My Uncle Harold, an avid fisherman, maintained a particular philosophy during the years he took me on his fishing trips. If he caught something and it was alive, he ate it - no matter what kind of creature it was.
That's a little how I felt this week staring down into seafood salad, a new appetizer at La Mia Cucina in Secaucus.
Although the tentacles had been sliced up and mixed in with green and black olives, circles of calamari, lettuce and tomato, I still saw them on their surface.
Over the last few years, I developed a high regard for mussel dishes La Mia Cucina offered - sometimes stopping off for a quick dish between meetings - so I knew how fresh his seafood tended to be, and thus overcame my initial reluctance.
The salad was more than a mouthful for those who can get around the tentacles, flavored with pimento, capers, parsley garnish in an olive oil and vinegar dressing.
The $11.95 price for an appetizer was reasonable and the quantity issued would make for an easy meal for two, or serve as a cool summer appetizer for four.
The seafood salad is one of four new fish appetizers and four new seafood dishes added to the menu.
Pasquale Camporeale learned to cook as a young boy in Italy in his family kitchen. He said constant requests for more seafood items inspired him to expand the menu. Camporeale opened the doors of La Mia Cucina at its current location in 1998 and has made minor changes in his menu in the past, but the seafood additions were extremely welcome.
Along with the seafood salad, we sampled two other seafood dishes: Filet of Sole Barese with a salad side dish and Scallops Marinara over linguine.
The sauces for each dish, while usually appearing to include roasted garlic and similar spices, presented sharply different flavors. Part of the secret was the marinara sauce that flavored many of the dishes, from mussels to various pastas. The versatile sauce gave off a remarkable variety of mouth-watering flavors.
The sole's sauce used garlic, basil and Romano cheese. Camporeale said he used the cheese to thicken the sauce. The scallop sauce had a bite to it that came from an ingredient Camporeale kept secret. Both dishes provided ample helpings.
Camporeale said that he had found a new supplier for fish that provided him with a more consistent product. While La Mia Cucina's shellfish was always extremely fresh, sometimes the size varied.
Although the menu provides numerous classic Italian dishes, La Mia Cucina offers a variety of dishes from traditional to gourmet, designed to appeal to older and modern American tastes.

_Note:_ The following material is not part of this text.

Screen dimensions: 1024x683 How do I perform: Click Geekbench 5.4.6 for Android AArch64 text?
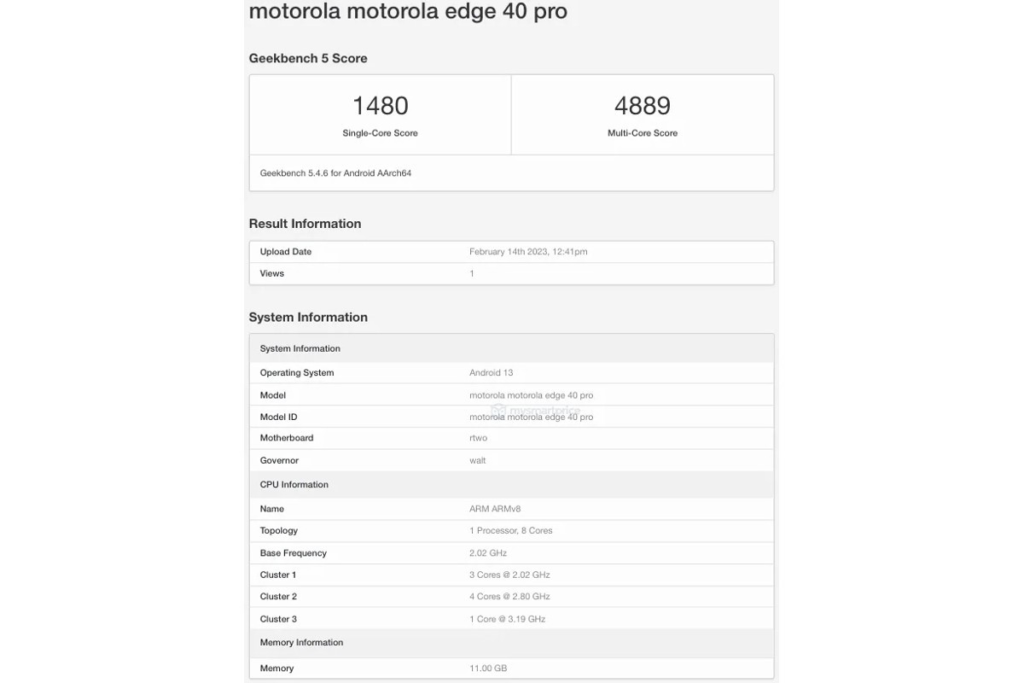coord(336,173)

Along with the seafood additions to the menu that include clams in a light marinana sauce, shrimp bruschetta over linguini and the dishes we sampled, Camporeale has added a new veal scaloppini dish and chicken bruschetta dish as well.
He has also added three delight deserts, two of which are particularly unusual and amazingly favorable. The lemon cream puff provides fresh cream and lemon filling with a chocolate overlay. But the most remarkable addition to this menu is the raspberry tart - it is sweet and makes a great summer treat.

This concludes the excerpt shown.